Functional failures that are hidden can lead to multiple failures. For example, a hydraulic system may have a supply of pressurized fluid stored in a bank of accumulators for emergency purposes. The pressurized supply under normal conditions is isolated from system components by means of an electrically energized valve. When power is lost to the machine, the valve is de-energized, causing a spring to shift the valve open, allowing pressurized fluid to enter the system.
The valve in this example can fail without anyone being aware. That is, when electrical power is lost, the valve may “stick” or “hang up” blocking accumulator discharge. Without emergency flow, the machine fails in operation possibly creating a safety issue or causing a major damage.
During an emergency when electric power is lost, it is common in some applications for a diesel-powered generator to automatically start and feed emergency power to a network. If the generator is out of fuel or in some way unable to start, a hidden failure is present.

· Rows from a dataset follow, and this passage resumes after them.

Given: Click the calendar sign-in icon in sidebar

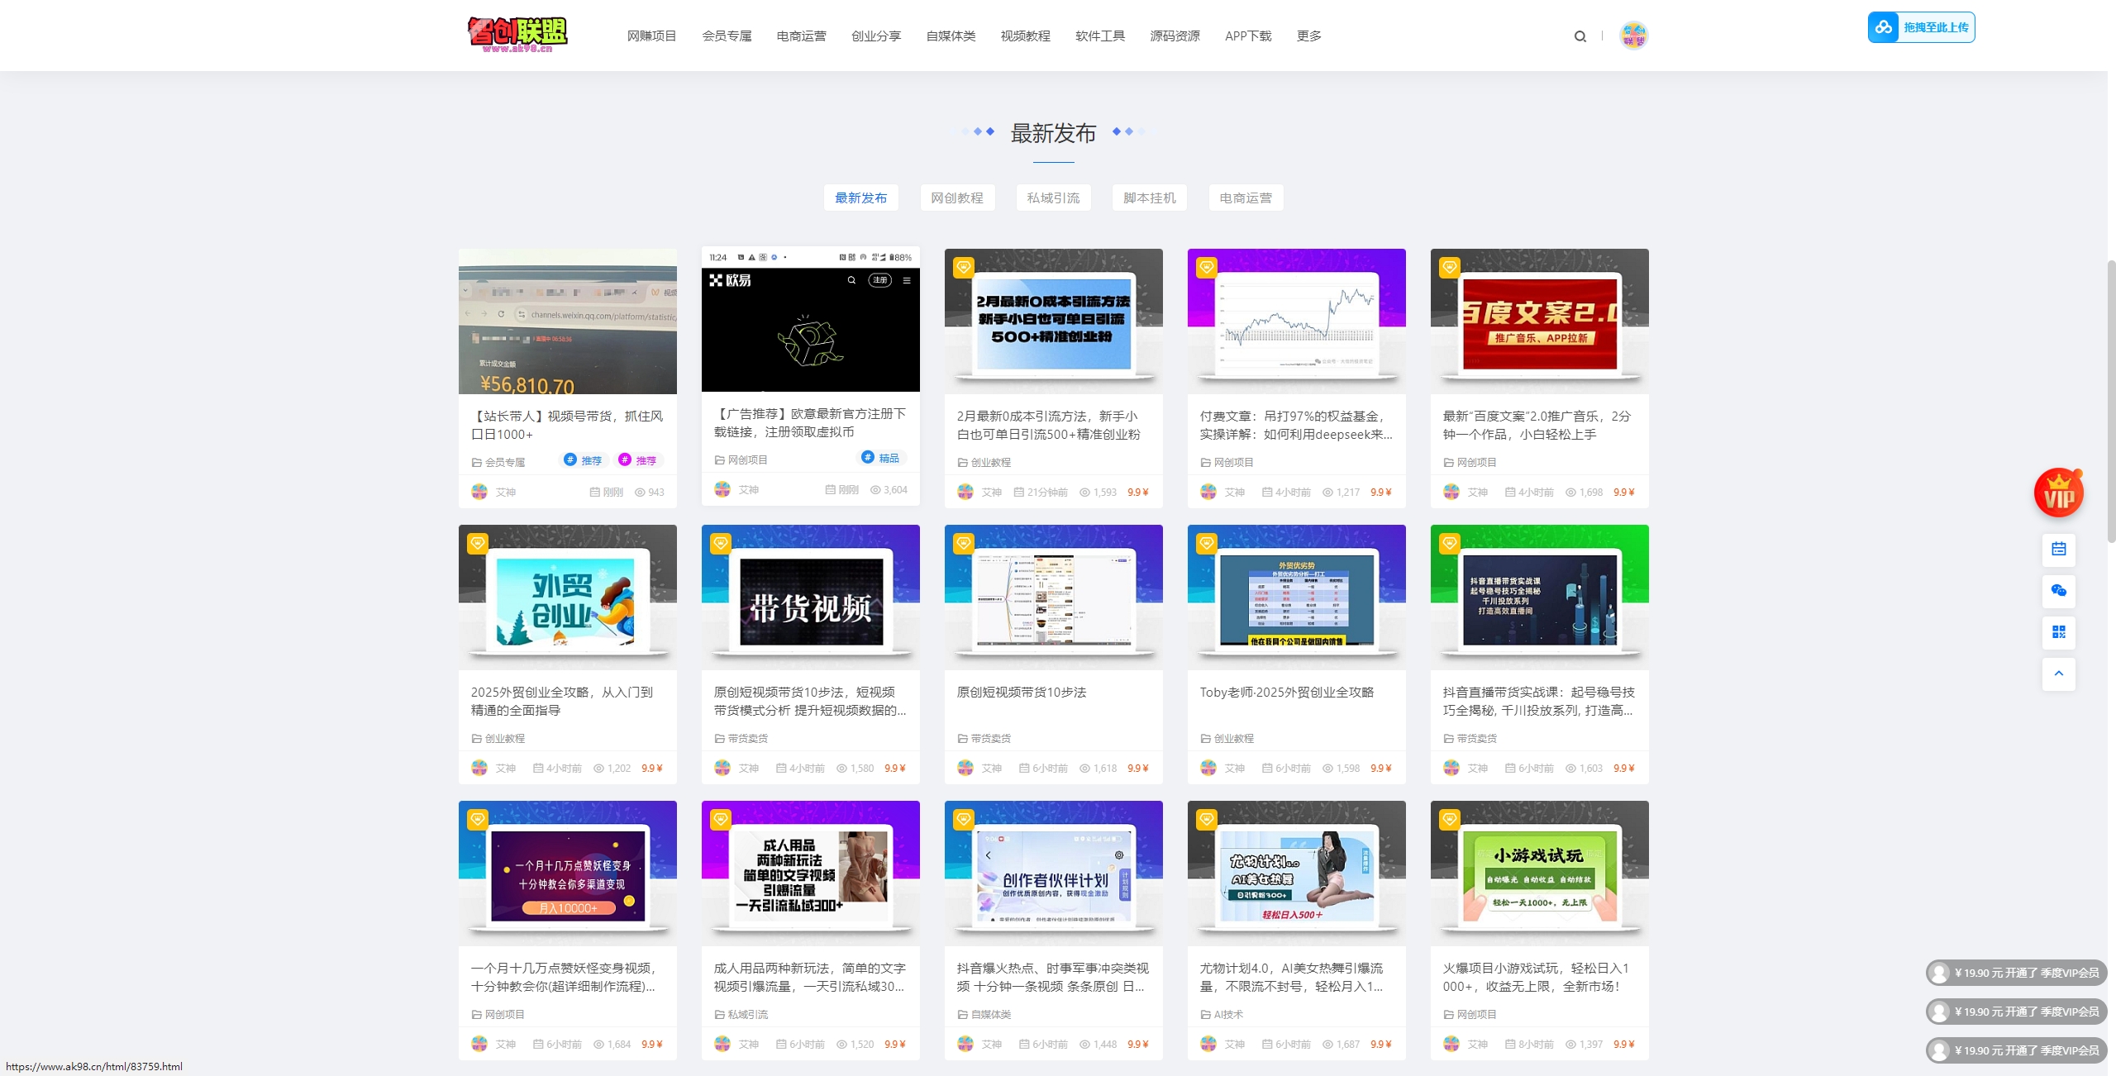Looking at the screenshot, I should tap(2059, 550).
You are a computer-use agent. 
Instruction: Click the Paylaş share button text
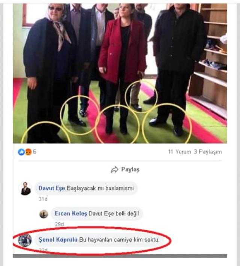point(130,170)
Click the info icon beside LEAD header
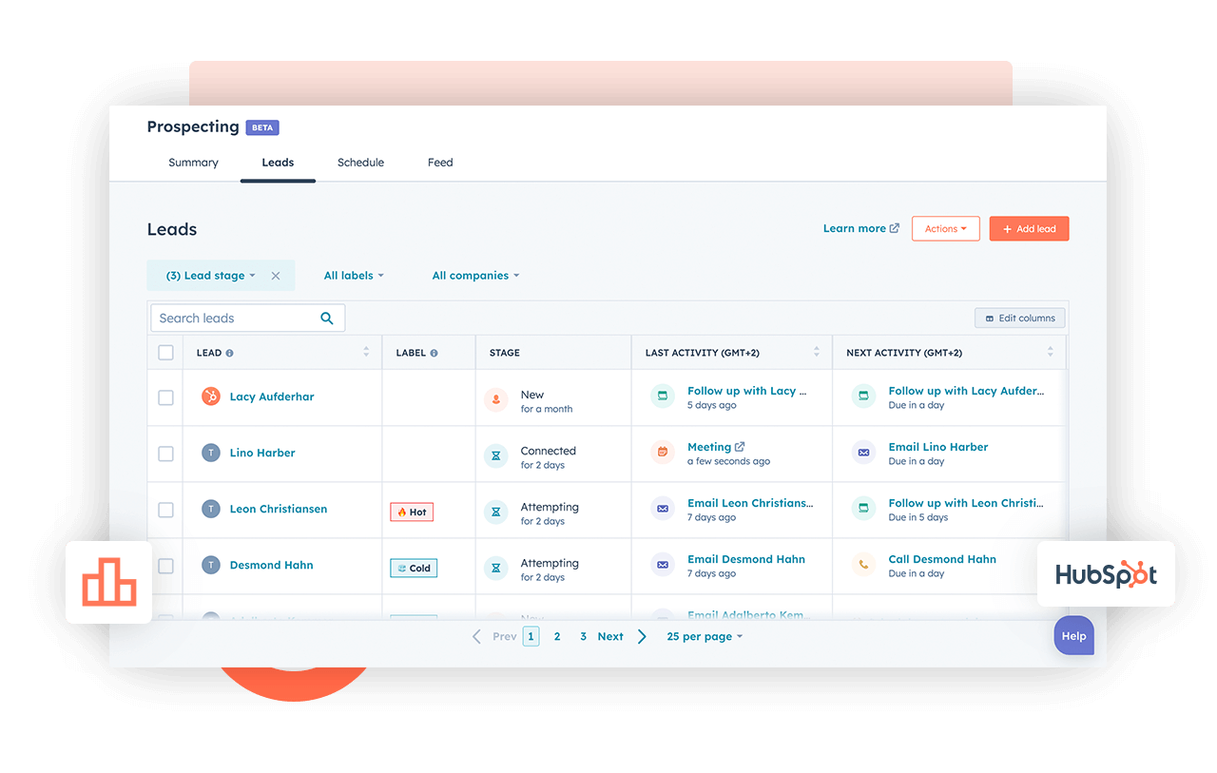Image resolution: width=1217 pixels, height=773 pixels. [x=230, y=353]
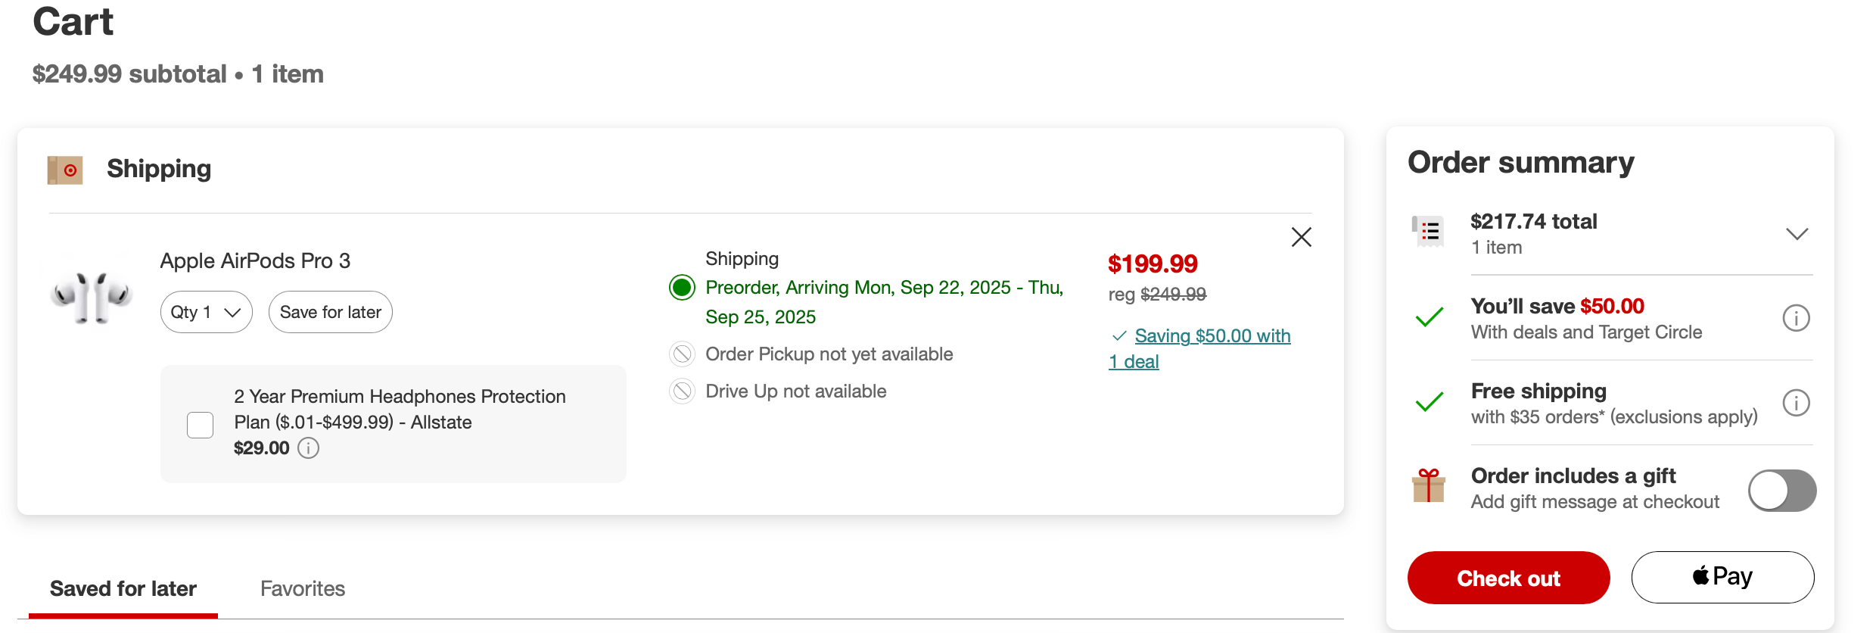Click the gift box icon
This screenshot has height=633, width=1876.
pyautogui.click(x=1428, y=486)
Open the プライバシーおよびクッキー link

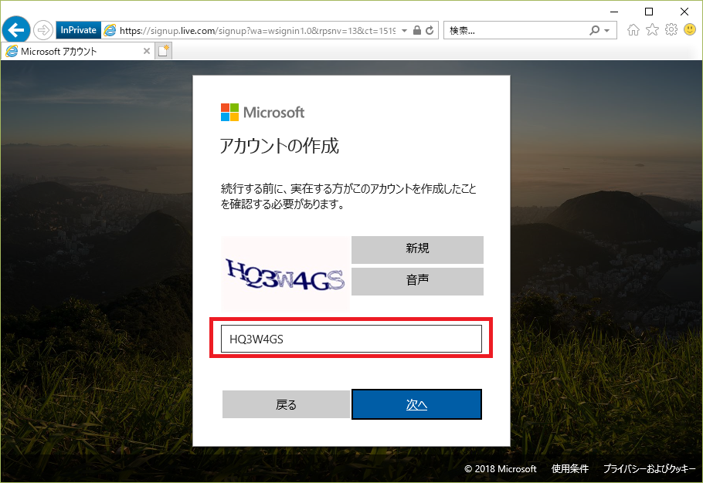click(x=651, y=468)
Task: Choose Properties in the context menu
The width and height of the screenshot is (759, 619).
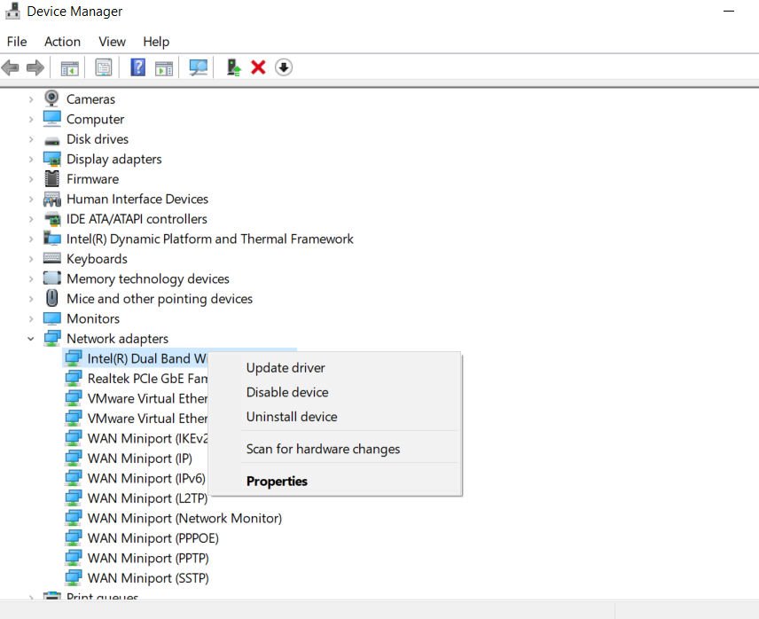Action: point(277,481)
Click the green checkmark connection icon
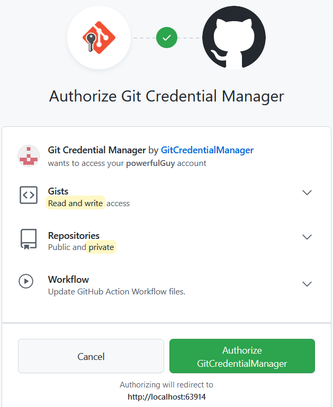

Frequently tanks have a high-level switch that shuts down a pump filling it with liquid. If that switch fails, the high-level control circuit is commonly backed up with another switch identified as a high-high level switch. If the first high level switch fails, the high-high level switch shuts down the pump. However, if the high-high level switch has failed, no one will know until the tank overflows—most likely resulting in more damage.
Failure-finding tasks are scheduled maintenance activities to discover functional failures that are hidden. They are processes and techniques used by maintenance organizations that seek out failed components and circuits that frequently are only required to function during abnormal or an emergency condition.
For our examples, a failure-finding task would be scheduled in a maintenance management system to test the emergency operation of the bank of accumulators; or to test the emergency operation of the diesel-powered generator; or to test the high-high level switch of the tank control circuitry.
Finding functional failures that are hidden is a very important proactive maintenance task for any equipment reliability program. These tasks may save lives, production equipment, and a company’s well-being, in addition to making the equipment reliable.